In this tutorial we will use the F115W filter of JWST/NIRCam to convert a magnitude into a flux and vice versa. The magnitudes are defined in the Vega System with the magnitude of Vega set to 0.03 for each filter.
We start by importing species
and initiating the database.
import species
species.SpeciesInit()
============== species v0.6.0 ============== Working folder: /Users/tomasstolker/applications/species/docs/tutorials Creating species_config.ini... [DONE] Configuration settings: - Database: /Users/tomasstolker/applications/species/docs/tutorials/species_database.hdf5 - Data folder: /Users/tomasstolker/applications/species/docs/tutorials/data - Interpolation method: linear - Magnitude of Vega: 0.03 Creating species_database.hdf5... [DONE] Creating data folder... [DONE]

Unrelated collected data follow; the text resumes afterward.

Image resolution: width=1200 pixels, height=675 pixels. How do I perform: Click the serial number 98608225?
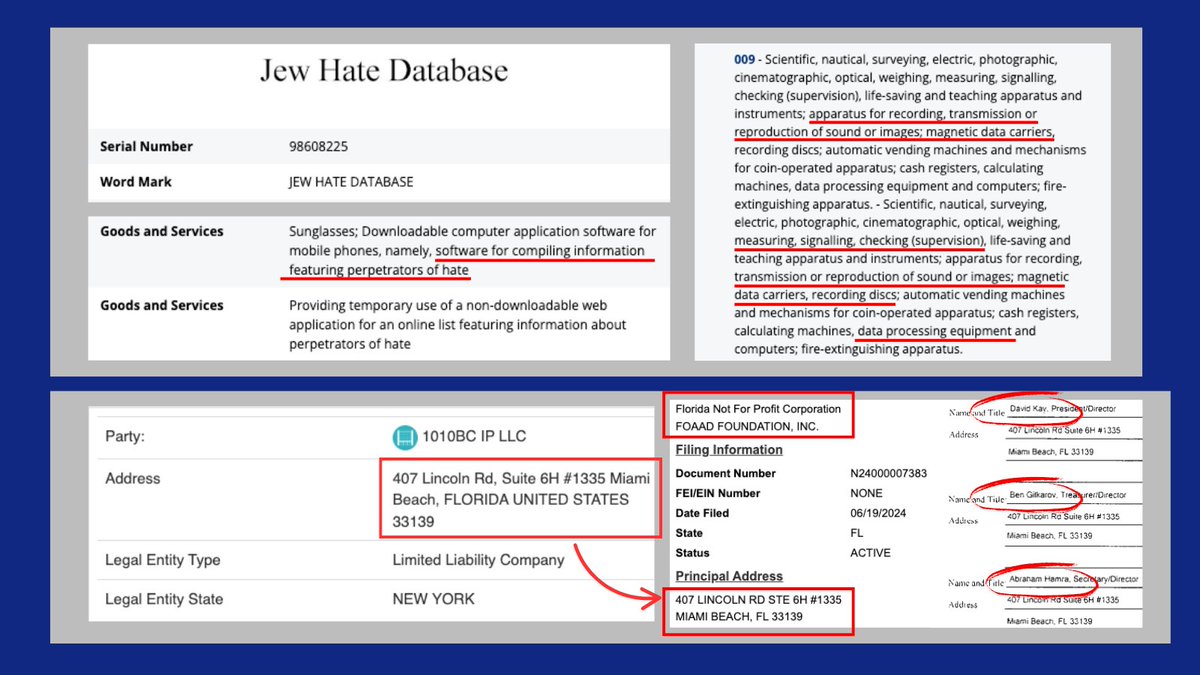pyautogui.click(x=325, y=146)
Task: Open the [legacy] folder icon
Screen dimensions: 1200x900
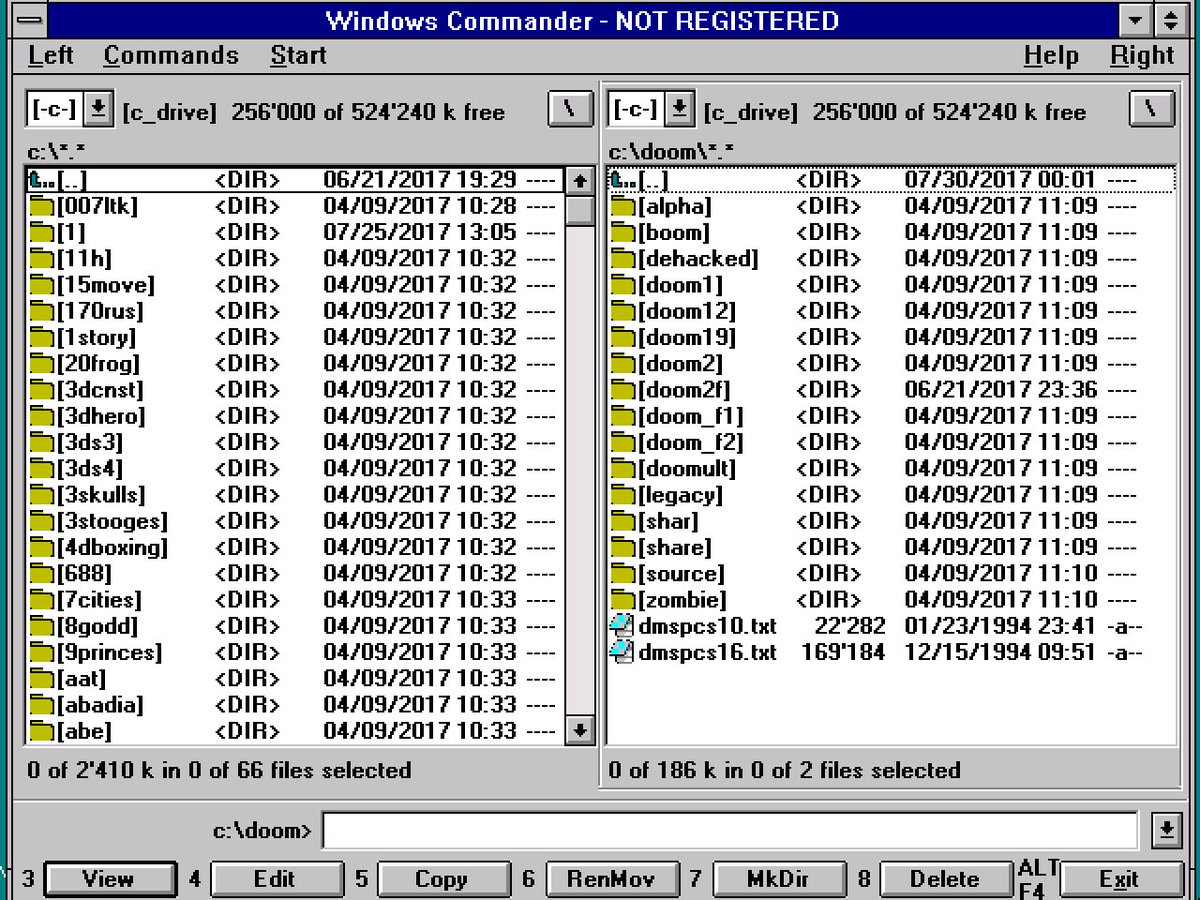Action: pos(622,495)
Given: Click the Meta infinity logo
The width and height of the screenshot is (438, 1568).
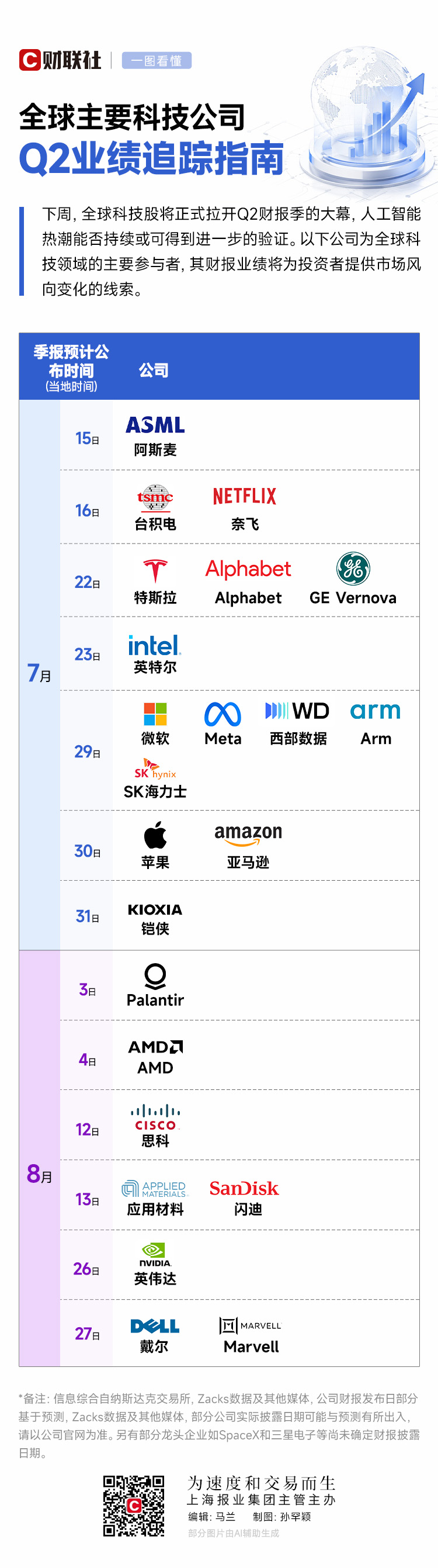Looking at the screenshot, I should point(223,715).
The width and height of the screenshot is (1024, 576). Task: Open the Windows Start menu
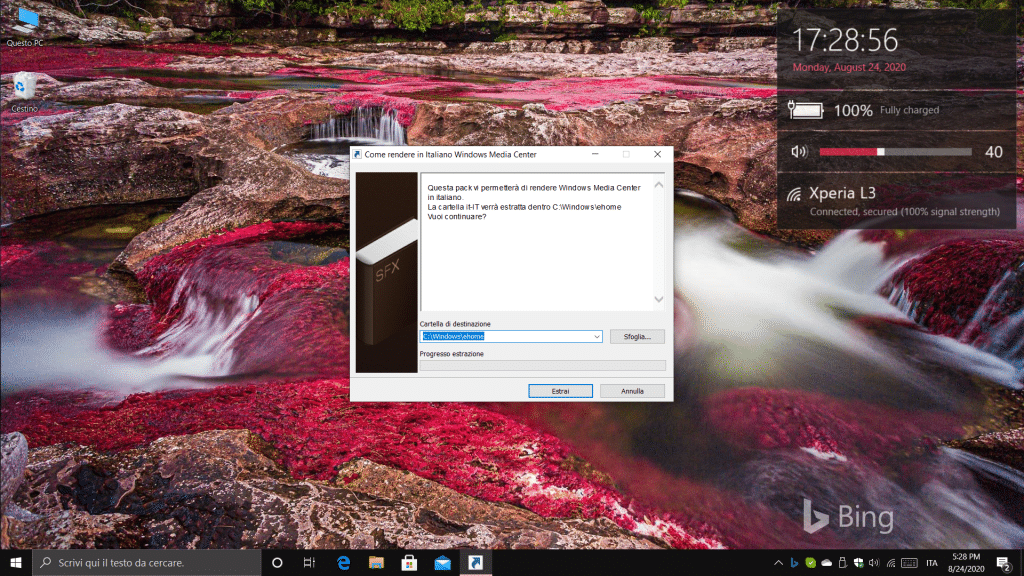16,563
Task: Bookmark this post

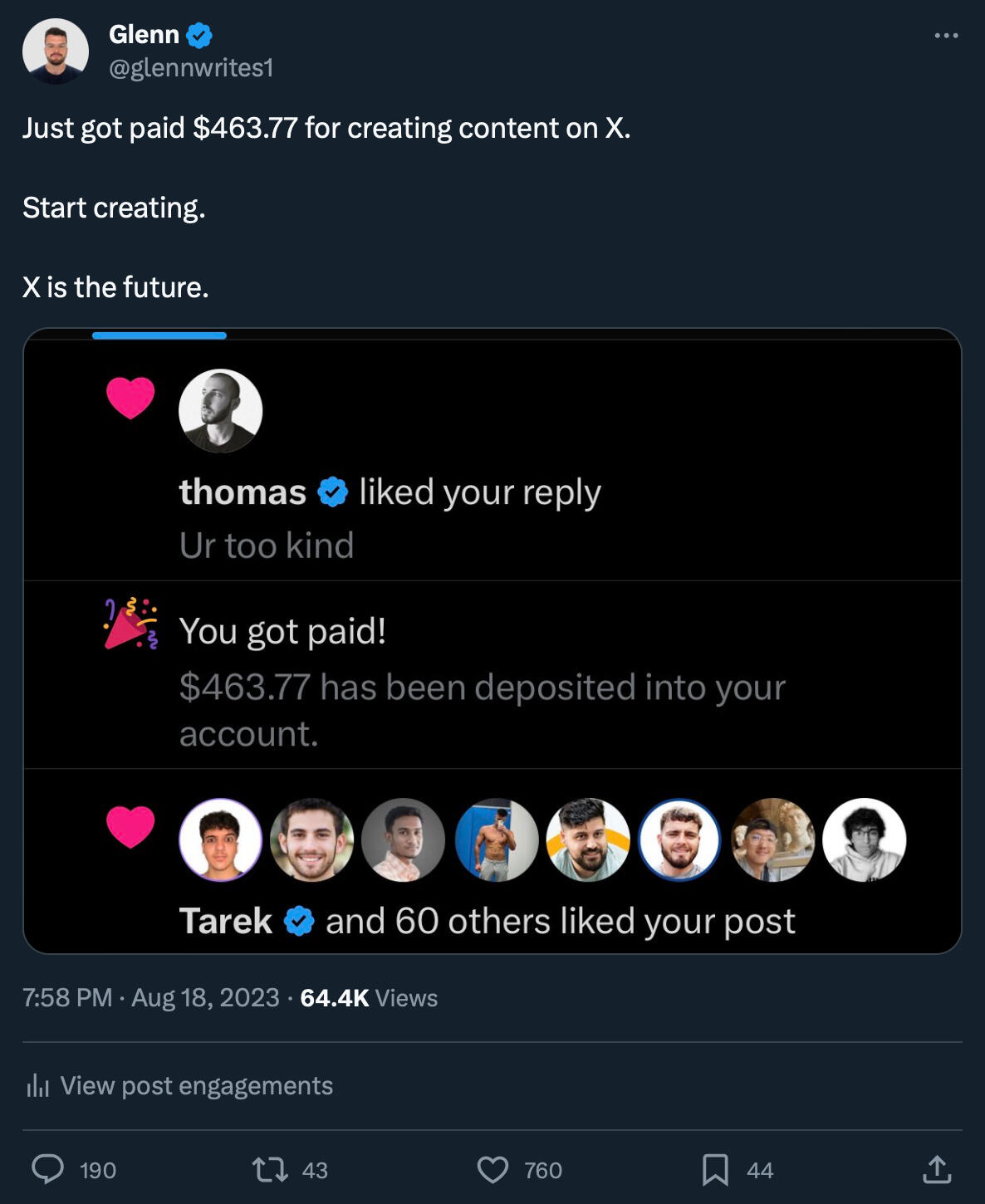Action: pyautogui.click(x=715, y=1169)
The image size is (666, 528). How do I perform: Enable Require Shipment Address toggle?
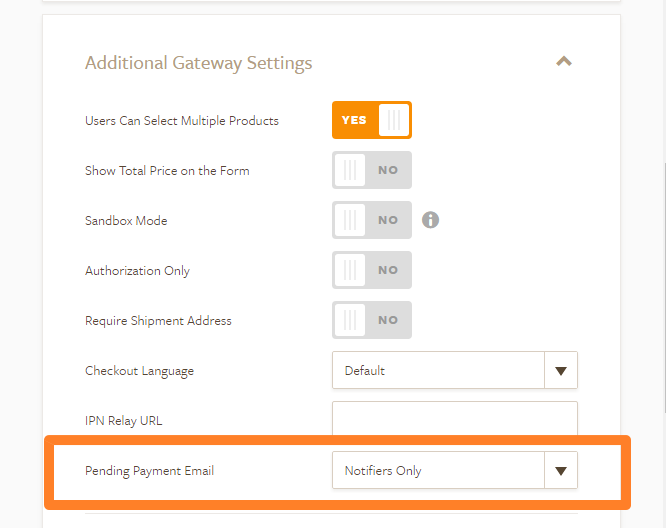(x=371, y=320)
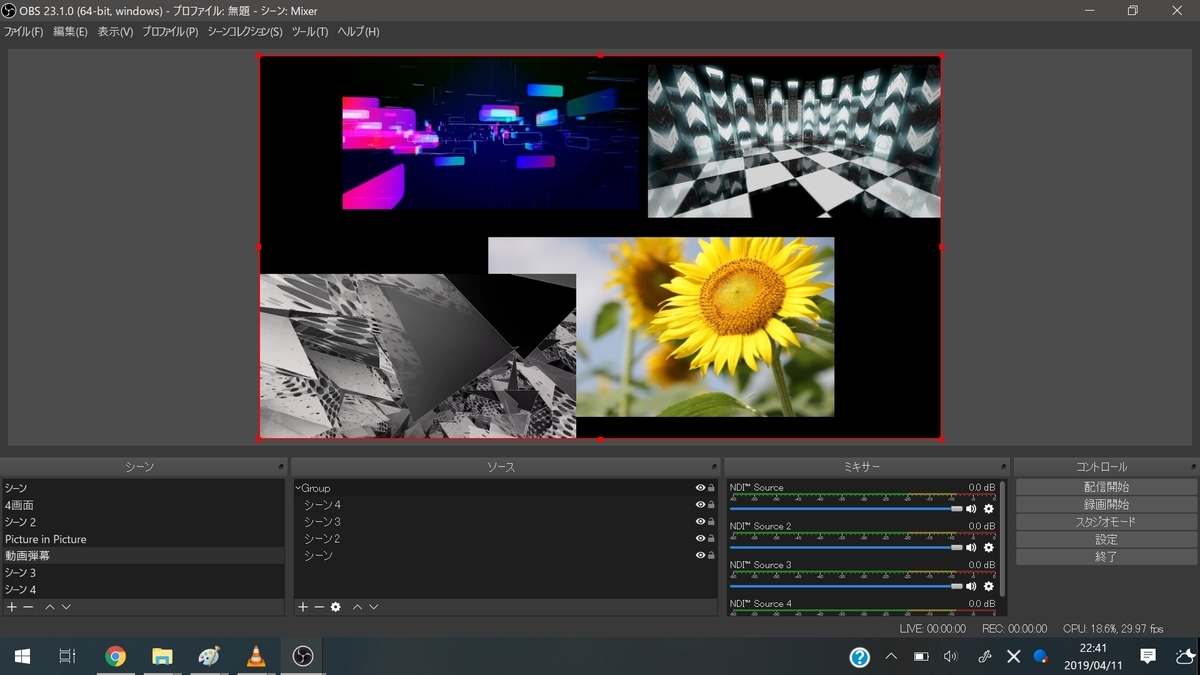1200x675 pixels.
Task: Open the ツール(T) menu
Action: 309,32
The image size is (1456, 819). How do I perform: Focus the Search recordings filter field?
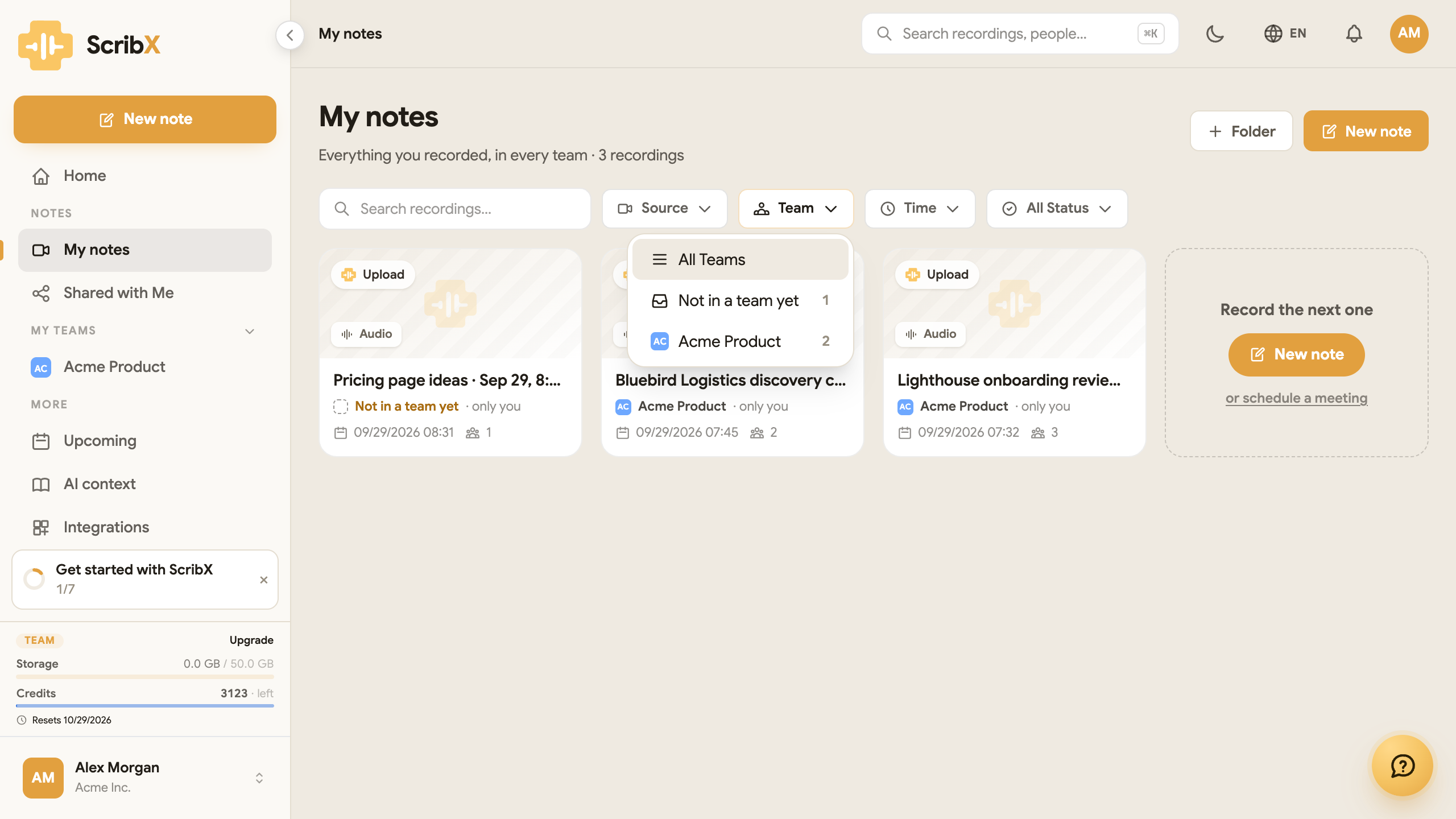coord(454,209)
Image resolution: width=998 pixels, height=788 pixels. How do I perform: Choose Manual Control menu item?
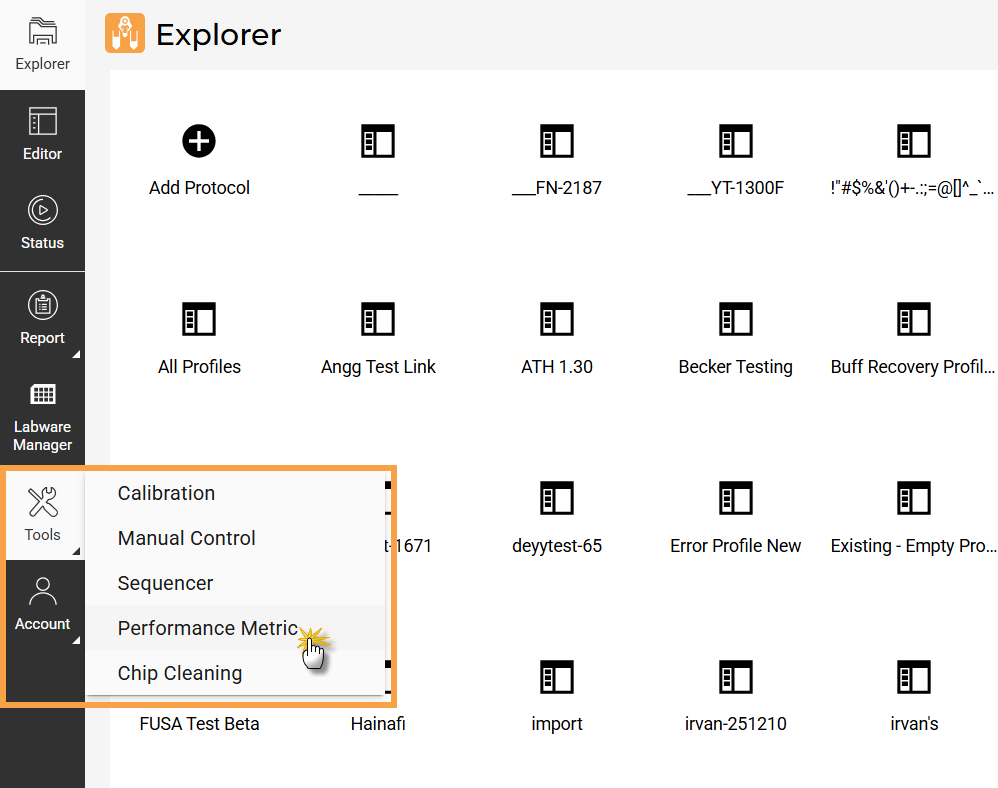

<species.core.init.SpeciesInit at 0x14e533810>
We now create an instance of SyntheticPhotometry with the filter name as listed by the SVO Filter Profile Service.
synphot = species.SyntheticPhotometry('JWST/NIRCam.F115W')
Adding filter: JWST/NIRCam.F115W...
Downloading data from 'https://archive.stsci.edu/hlsps/reference-atlases/cdbs/current_calspec/alpha_lyr_stis_011.fits' to file '/Users/tomasstolker/applications/species/docs/tutorials/data/alpha_lyr_stis_011.fits'.
[DONE]
100%|████████████████████████████████████████| 288k/288k [00:00<00:00, 130MB/s]
Adding Vega spectrum... [DONE] Reference: Bohlin et al. 2014, PASP, 126 URL: https://ui.adsabs.harvard.edu/abs/2014PASP..126..711B/abstract
To covert from apparent magnitude to flux, we use the magnitude_to_flux method. The zero-point flux can be provided but is otherwise calculated from a flux-calibration Vega spectrum. Both the filter profile and the Vega spectrum will be downloaded and stored into the database. Let's calculate the flux for a magnitude of 15 +/- 0.2.
flux, error = synphot.magnitude_to_flux(15., error=0.2)
print(f'Flux (W m-2 um-1) = {flux:.2e} +/- {error:.2e}')
Flux (W m-2 um-1) = 4.04e-15 +/- 7.48e-16
To convert backwards from flux to magnitude, we use the flux_to_magnitude method. When the parallax
(in mas) or distance
(in pc) is provide, both the apparent and absolute magnitude are calculated. The uncertainty on the parallax/distance is propagated into the uncertainty of the absolute magnitude.
app_mag, abs_mag = synphot.flux_to_magnitude(flux, error=error, parallax=(10., 1.))
print(f'Apparent magnitude = {app_mag[0]:.2f} +/- {app_mag[1]:.2f}')
print(f'Absolute magnitude = {abs_mag[0]:.2f} +/- {abs_mag[1]:.2f}')
Apparent magnitude = 15.00 +/- 0.20 Absolute magnitude = 10.00 +/- 0.30
As expected, we obtain again the magnitude that we started out with.
Finally, let's see what the zero-point flux (i.e. the flux of Vega) is for the JWST/NIRCam.F115W
filter. The value is stored by the zero_point
attribute of the SyntheticPhotometry
object.
print(f'Zero point flux (W m-2 um-1) = {synphot.zero_point:.5e}')
Zero point flux (W m-2 um-1) = 3.92908e-09
This flux is indeed very similar to the zero point that is provided on the website of the SVO Filter Profile Service: 3.92904e-10 erg cm$^{-2}$ s$^{-1}$ A$^{-1}$.